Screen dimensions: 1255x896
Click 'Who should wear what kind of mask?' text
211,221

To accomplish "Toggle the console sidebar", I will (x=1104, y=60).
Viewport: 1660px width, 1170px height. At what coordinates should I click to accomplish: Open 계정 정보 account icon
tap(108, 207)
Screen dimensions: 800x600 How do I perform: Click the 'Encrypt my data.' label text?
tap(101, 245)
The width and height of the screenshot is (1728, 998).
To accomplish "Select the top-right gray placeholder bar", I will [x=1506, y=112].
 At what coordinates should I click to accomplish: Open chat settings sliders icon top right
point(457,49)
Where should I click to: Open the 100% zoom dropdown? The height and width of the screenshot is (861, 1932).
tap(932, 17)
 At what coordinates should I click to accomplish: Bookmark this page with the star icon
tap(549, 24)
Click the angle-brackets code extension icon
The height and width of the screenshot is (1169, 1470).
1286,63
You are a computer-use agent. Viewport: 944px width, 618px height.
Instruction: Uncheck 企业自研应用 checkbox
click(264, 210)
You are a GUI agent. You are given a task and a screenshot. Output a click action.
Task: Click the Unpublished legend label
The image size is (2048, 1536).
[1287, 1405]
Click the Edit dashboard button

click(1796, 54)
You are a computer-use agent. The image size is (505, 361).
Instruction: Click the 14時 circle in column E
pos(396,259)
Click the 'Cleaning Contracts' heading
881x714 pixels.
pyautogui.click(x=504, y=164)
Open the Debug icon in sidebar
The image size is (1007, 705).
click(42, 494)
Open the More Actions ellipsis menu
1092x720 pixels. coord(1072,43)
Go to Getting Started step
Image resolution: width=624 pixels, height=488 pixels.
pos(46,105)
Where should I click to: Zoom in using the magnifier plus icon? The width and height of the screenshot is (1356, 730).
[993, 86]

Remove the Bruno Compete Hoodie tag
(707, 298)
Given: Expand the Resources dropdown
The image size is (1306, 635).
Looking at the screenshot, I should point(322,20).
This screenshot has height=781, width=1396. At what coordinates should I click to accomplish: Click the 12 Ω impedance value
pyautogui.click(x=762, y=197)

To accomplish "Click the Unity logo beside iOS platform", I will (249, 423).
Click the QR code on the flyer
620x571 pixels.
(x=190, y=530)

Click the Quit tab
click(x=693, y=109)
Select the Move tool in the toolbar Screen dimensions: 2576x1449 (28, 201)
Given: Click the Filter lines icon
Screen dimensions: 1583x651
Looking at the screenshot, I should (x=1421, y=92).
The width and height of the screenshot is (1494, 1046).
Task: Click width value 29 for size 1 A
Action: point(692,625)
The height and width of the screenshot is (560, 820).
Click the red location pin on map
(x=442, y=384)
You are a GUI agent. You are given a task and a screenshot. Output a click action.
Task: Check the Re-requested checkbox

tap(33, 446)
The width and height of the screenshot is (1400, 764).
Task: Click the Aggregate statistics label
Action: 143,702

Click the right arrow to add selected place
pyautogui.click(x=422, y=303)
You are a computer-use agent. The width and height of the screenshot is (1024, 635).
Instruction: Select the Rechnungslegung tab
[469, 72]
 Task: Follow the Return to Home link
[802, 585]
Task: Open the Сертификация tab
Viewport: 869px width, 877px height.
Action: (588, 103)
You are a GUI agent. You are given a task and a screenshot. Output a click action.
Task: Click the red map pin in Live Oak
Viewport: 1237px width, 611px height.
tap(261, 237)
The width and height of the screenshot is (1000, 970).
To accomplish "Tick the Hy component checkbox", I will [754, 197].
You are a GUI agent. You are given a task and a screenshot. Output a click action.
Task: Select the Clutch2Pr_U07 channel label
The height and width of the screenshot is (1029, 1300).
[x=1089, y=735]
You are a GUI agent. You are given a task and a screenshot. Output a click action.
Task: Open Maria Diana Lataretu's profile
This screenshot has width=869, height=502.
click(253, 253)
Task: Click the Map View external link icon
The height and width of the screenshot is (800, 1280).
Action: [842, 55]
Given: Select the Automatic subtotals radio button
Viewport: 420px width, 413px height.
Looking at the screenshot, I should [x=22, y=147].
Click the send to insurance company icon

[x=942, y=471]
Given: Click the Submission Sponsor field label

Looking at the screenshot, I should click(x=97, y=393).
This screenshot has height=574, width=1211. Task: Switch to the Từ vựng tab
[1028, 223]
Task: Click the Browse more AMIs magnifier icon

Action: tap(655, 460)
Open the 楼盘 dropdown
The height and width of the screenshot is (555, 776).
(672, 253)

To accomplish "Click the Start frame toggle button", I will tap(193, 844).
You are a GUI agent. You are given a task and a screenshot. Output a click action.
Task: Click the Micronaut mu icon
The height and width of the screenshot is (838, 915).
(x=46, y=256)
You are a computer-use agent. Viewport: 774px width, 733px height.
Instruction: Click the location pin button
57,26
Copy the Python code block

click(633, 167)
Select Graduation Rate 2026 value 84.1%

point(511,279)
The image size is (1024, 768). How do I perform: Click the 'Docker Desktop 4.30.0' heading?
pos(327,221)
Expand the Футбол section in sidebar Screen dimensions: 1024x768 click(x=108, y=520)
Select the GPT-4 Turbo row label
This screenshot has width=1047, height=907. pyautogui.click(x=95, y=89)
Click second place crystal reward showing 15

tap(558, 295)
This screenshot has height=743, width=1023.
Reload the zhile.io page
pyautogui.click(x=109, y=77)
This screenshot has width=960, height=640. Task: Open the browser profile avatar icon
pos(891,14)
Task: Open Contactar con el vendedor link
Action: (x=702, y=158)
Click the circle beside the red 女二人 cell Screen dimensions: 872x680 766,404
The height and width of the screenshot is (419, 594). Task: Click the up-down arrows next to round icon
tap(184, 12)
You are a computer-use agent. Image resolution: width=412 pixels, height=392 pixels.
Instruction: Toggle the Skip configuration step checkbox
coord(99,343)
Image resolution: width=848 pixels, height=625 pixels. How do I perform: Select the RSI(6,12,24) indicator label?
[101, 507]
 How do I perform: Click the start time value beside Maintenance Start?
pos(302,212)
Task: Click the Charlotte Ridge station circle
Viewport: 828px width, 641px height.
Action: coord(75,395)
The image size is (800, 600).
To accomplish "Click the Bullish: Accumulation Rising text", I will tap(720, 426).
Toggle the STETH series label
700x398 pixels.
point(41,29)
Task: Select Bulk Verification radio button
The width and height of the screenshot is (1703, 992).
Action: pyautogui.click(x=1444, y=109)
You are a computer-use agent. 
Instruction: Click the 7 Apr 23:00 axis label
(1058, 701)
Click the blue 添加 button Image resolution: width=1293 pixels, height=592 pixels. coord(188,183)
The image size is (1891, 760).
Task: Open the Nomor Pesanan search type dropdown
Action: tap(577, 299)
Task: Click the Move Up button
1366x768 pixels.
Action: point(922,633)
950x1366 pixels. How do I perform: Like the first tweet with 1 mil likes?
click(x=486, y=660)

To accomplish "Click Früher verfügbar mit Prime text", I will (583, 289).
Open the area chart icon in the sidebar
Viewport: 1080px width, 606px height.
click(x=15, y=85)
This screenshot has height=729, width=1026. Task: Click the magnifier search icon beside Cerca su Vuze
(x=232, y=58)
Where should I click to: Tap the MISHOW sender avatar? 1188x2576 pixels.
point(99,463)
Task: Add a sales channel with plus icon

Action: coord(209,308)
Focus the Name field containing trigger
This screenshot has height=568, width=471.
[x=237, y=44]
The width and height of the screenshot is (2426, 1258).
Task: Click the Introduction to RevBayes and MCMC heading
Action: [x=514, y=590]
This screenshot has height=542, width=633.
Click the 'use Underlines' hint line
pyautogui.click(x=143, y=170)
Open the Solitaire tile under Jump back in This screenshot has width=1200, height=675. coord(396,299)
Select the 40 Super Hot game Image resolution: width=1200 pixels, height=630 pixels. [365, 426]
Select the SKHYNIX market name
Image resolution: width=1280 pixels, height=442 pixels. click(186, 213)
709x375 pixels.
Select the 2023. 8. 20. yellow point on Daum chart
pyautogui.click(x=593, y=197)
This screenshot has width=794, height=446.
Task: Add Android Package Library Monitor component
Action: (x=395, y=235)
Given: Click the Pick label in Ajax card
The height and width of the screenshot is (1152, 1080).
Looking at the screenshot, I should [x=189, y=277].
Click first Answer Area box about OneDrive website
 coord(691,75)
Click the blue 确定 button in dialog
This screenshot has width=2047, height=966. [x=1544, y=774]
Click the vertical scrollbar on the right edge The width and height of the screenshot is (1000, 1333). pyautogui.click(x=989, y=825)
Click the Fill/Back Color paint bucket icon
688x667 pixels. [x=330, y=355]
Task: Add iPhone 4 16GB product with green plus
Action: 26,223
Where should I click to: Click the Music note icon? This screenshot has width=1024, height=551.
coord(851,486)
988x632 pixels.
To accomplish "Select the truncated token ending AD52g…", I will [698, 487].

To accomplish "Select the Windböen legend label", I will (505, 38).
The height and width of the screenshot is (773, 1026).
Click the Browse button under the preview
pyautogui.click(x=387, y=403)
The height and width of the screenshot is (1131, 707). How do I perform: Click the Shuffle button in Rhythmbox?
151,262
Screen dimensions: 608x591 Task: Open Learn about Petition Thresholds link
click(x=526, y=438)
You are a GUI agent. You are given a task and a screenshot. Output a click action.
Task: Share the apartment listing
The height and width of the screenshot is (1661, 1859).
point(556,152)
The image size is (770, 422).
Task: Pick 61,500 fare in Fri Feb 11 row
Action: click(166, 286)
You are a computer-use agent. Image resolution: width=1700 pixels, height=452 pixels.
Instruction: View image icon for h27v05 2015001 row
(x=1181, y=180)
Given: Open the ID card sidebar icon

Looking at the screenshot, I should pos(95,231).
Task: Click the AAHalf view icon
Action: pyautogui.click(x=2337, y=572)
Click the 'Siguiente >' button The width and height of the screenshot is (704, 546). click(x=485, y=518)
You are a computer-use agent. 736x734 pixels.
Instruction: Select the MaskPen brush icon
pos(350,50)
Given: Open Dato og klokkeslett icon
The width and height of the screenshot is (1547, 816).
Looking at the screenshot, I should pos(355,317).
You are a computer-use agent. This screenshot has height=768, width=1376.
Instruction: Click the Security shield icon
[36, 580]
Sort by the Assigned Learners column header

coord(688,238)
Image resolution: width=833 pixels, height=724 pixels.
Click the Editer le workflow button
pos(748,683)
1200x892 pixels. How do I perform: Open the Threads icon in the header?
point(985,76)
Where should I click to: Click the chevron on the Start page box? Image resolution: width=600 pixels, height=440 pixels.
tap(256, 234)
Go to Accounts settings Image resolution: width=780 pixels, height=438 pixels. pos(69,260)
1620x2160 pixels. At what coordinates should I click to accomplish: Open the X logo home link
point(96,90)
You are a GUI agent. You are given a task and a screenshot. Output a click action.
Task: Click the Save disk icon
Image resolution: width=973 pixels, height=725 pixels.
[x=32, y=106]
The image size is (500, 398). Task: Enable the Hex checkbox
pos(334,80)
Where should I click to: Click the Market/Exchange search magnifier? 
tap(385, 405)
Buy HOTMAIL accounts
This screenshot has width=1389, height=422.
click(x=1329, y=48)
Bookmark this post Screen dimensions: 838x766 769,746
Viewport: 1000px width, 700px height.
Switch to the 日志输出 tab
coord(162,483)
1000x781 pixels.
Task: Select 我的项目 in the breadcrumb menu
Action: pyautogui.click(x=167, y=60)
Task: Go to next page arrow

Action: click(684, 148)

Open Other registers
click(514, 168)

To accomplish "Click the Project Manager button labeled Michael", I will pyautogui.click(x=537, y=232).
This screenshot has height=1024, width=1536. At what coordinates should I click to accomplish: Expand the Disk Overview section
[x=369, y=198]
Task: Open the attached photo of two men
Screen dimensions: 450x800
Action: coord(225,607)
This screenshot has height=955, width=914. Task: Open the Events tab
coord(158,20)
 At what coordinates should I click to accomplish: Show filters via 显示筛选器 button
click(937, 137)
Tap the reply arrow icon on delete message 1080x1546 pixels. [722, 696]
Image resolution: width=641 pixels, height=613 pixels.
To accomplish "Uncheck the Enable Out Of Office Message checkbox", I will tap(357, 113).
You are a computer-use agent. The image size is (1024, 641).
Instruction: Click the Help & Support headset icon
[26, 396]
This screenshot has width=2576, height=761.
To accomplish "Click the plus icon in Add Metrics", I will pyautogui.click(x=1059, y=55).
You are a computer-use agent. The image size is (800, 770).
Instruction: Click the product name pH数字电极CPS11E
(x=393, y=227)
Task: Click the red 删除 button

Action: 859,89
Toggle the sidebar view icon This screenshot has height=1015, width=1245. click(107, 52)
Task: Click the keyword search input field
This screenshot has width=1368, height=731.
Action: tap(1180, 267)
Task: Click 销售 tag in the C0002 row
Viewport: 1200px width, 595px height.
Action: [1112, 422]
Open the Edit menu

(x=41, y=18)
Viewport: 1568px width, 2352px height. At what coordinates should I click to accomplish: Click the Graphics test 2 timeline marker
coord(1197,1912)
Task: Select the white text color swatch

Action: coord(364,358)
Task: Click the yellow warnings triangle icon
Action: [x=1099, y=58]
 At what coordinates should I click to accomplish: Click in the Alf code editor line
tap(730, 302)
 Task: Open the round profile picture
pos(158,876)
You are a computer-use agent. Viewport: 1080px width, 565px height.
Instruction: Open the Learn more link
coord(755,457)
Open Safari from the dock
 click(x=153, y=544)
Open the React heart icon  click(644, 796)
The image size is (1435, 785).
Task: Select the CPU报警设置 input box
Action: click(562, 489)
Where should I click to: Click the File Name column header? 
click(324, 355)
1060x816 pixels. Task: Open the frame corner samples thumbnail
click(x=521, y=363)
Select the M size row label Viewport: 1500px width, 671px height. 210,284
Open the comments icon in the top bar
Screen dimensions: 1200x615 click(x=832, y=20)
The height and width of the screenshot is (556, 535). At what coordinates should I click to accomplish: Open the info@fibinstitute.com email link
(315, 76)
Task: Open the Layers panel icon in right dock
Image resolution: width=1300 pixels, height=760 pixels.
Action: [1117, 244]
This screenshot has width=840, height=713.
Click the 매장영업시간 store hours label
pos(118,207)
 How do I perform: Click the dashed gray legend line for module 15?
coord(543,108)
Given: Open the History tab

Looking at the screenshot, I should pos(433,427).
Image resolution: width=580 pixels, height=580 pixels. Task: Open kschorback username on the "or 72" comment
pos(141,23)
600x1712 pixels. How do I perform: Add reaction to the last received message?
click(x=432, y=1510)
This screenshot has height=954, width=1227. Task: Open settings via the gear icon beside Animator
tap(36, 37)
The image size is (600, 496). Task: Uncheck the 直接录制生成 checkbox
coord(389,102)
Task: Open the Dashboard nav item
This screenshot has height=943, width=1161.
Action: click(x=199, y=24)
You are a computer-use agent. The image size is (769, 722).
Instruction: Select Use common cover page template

WORK REQUIRED. Check each line of the entries above for the string "radio", and return those that contain it.

TASK RESPONSE.
Given: Select the Automatic subtotals radio button
Task: Select Bulk Verification radio button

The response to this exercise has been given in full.